### PROBLEM STATEMENT
Revise the rows below by replacing "Instruction" with "Objective" everywhere it appears. Leave everything else unchanged.

[Source data]
※ ※ ※

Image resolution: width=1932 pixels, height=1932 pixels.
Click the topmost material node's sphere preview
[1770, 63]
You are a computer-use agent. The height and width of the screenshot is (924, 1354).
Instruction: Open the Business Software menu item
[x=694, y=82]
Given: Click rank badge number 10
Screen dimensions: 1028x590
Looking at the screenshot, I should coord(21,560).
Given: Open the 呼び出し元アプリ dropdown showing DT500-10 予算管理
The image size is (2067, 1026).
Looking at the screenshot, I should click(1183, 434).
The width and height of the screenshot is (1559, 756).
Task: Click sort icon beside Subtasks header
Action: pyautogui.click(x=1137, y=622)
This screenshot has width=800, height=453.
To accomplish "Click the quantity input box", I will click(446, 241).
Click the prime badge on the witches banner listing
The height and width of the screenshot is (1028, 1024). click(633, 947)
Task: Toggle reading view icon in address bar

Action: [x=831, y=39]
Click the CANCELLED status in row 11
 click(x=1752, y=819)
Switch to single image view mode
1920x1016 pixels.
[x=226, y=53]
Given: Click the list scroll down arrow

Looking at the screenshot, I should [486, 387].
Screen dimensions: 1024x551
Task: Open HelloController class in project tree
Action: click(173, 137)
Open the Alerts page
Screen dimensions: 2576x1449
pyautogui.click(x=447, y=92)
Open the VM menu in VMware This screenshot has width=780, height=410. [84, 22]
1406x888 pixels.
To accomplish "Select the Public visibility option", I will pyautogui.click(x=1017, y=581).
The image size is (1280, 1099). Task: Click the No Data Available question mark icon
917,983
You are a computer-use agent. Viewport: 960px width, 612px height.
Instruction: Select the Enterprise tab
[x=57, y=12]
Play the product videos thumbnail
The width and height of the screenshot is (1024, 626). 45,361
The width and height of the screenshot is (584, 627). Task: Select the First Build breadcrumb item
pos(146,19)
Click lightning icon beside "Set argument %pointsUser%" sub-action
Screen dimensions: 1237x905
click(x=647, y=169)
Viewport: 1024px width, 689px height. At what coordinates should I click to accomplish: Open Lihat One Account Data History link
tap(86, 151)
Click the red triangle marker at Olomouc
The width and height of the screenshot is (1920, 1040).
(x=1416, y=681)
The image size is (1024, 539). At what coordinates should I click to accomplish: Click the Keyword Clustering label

※ ※ ※

### TASK SOLUTION
Image resolution: width=1932 pixels, height=1932 pixels.
Click the topmost material node's sphere preview
[1770, 63]
You are a computer-use agent. The height and width of the screenshot is (924, 1354).
Objective: Open the Business Software menu item
[x=694, y=82]
Given: Click rank badge number 10
Screen dimensions: 1028x590
Looking at the screenshot, I should coord(21,560).
Given: Open the 呼び出し元アプリ dropdown showing DT500-10 予算管理
The image size is (2067, 1026).
Looking at the screenshot, I should click(1183, 434).
The width and height of the screenshot is (1559, 756).
Task: Click sort icon beside Subtasks header
Action: pyautogui.click(x=1137, y=622)
This screenshot has width=800, height=453.
To accomplish "Click the quantity input box", I will click(446, 241).
Click the prime badge on the witches banner listing
The height and width of the screenshot is (1028, 1024). click(633, 947)
Task: Toggle reading view icon in address bar

Action: [x=831, y=39]
Click the CANCELLED status in row 11
 click(x=1752, y=819)
Switch to single image view mode
1920x1016 pixels.
[x=226, y=53]
Given: Click the list scroll down arrow

Looking at the screenshot, I should [486, 387].
Screen dimensions: 1024x551
Task: Open HelloController class in project tree
Action: click(173, 137)
Open the Alerts page
Screen dimensions: 2576x1449
pyautogui.click(x=447, y=92)
Open the VM menu in VMware This screenshot has width=780, height=410. [84, 22]
1406x888 pixels.
To accomplish "Select the Public visibility option", I will pyautogui.click(x=1017, y=581).
The image size is (1280, 1099). Task: Click the No Data Available question mark icon
917,983
You are a computer-use agent. Viewport: 960px width, 612px height.
Objective: Select the Enterprise tab
[x=57, y=12]
Play the product videos thumbnail
The width and height of the screenshot is (1024, 626). 45,361
The width and height of the screenshot is (584, 627). Task: Select the First Build breadcrumb item
pos(146,19)
Click lightning icon beside "Set argument %pointsUser%" sub-action
Screen dimensions: 1237x905
click(x=647, y=169)
Viewport: 1024px width, 689px height. At what coordinates should I click to accomplish: Open Lihat One Account Data History link
tap(86, 151)
Click the red triangle marker at Olomouc
The width and height of the screenshot is (1920, 1040).
(x=1416, y=681)
The image size is (1024, 539). At what coordinates should I click to accomplish: Click the Keyword Clustering label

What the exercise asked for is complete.